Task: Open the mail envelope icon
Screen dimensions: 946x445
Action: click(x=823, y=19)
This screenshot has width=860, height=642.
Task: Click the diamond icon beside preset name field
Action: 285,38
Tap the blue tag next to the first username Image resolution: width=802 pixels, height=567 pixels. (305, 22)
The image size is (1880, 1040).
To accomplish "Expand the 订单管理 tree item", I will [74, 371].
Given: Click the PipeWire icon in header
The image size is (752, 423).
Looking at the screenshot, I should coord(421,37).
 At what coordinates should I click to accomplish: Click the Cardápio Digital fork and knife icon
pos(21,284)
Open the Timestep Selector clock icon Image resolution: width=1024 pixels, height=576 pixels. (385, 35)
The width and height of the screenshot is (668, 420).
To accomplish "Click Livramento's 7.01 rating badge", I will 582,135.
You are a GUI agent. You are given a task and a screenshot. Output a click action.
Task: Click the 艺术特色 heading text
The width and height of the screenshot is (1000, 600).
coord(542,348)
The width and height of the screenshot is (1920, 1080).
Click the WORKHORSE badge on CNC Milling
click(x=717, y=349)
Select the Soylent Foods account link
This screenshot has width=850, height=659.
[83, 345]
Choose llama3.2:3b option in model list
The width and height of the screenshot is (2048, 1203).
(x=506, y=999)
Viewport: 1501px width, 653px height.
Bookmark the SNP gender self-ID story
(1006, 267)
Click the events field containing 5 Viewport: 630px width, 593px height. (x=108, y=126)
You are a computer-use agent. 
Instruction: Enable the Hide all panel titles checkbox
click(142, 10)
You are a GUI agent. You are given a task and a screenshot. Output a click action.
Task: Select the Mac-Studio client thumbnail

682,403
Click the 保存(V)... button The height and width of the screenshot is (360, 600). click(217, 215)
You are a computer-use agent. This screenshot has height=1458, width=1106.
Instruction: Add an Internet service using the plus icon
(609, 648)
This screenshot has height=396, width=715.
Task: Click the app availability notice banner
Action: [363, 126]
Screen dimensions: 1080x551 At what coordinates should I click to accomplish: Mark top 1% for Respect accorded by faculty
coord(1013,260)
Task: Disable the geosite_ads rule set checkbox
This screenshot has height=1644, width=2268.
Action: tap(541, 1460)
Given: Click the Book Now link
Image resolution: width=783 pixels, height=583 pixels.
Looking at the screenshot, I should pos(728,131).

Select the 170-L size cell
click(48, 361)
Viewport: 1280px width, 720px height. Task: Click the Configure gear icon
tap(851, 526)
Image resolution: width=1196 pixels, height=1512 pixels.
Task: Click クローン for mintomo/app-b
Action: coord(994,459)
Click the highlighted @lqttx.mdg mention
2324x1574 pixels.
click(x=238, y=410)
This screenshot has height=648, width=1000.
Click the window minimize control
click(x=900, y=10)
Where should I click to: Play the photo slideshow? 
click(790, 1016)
•••
**PROBLEM TO SOLVE:**
Rewrite all the rows above, changing "Screen dimensions" to "Screen size" wherever it occurs and keeping everything else identical.

**ANSWER:**
Task: Open the mail envelope icon
Screen size: 946x445
Action: click(x=823, y=19)
This screenshot has width=860, height=642.
Task: Click the diamond icon beside preset name field
Action: 285,38
Tap the blue tag next to the first username Image resolution: width=802 pixels, height=567 pixels. (305, 22)
The image size is (1880, 1040).
To accomplish "Expand the 订单管理 tree item", I will [74, 371].
Given: Click the PipeWire icon in header
The image size is (752, 423).
Looking at the screenshot, I should coord(421,37).
 At what coordinates should I click to accomplish: Click the Cardápio Digital fork and knife icon
pos(21,284)
Open the Timestep Selector clock icon Image resolution: width=1024 pixels, height=576 pixels. (385, 35)
The width and height of the screenshot is (668, 420).
To accomplish "Click Livramento's 7.01 rating badge", I will 582,135.
You are a GUI agent. You are given a task and a screenshot. Output a click action.
Task: Click the 艺术特色 heading text
The width and height of the screenshot is (1000, 600).
coord(542,348)
The width and height of the screenshot is (1920, 1080).
Click the WORKHORSE badge on CNC Milling
click(x=717, y=349)
Select the Soylent Foods account link
This screenshot has width=850, height=659.
[83, 345]
Choose llama3.2:3b option in model list
The width and height of the screenshot is (2048, 1203).
(x=506, y=999)
Viewport: 1501px width, 653px height.
Bookmark the SNP gender self-ID story
(1006, 267)
Click the events field containing 5 Viewport: 630px width, 593px height. (x=108, y=126)
You are a computer-use agent. 
Instruction: Enable the Hide all panel titles checkbox
click(142, 10)
You are a GUI agent. You are given a task and a screenshot. Output a click action.
Task: Select the Mac-Studio client thumbnail

682,403
Click the 保存(V)... button The height and width of the screenshot is (360, 600). click(217, 215)
You are a computer-use agent. This screenshot has height=1458, width=1106.
Instruction: Add an Internet service using the plus icon
(609, 648)
This screenshot has height=396, width=715.
Task: Click the app availability notice banner
Action: [363, 126]
Screen size: 1080x551 At what coordinates should I click to accomplish: Mark top 1% for Respect accorded by faculty
coord(1013,260)
Task: Disable the geosite_ads rule set checkbox
This screenshot has height=1644, width=2268.
Action: tap(541, 1460)
Given: Click the Book Now link
Image resolution: width=783 pixels, height=583 pixels.
Looking at the screenshot, I should pos(728,131).

Select the 170-L size cell
click(48, 361)
Viewport: 1280px width, 720px height. Task: Click the Configure gear icon
tap(851, 526)
Image resolution: width=1196 pixels, height=1512 pixels.
Task: Click クローン for mintomo/app-b
Action: coord(994,459)
Click the highlighted @lqttx.mdg mention
2324x1574 pixels.
click(x=238, y=410)
This screenshot has height=648, width=1000.
Click the window minimize control
click(x=900, y=10)
Where should I click to: Play the photo slideshow? 
click(790, 1016)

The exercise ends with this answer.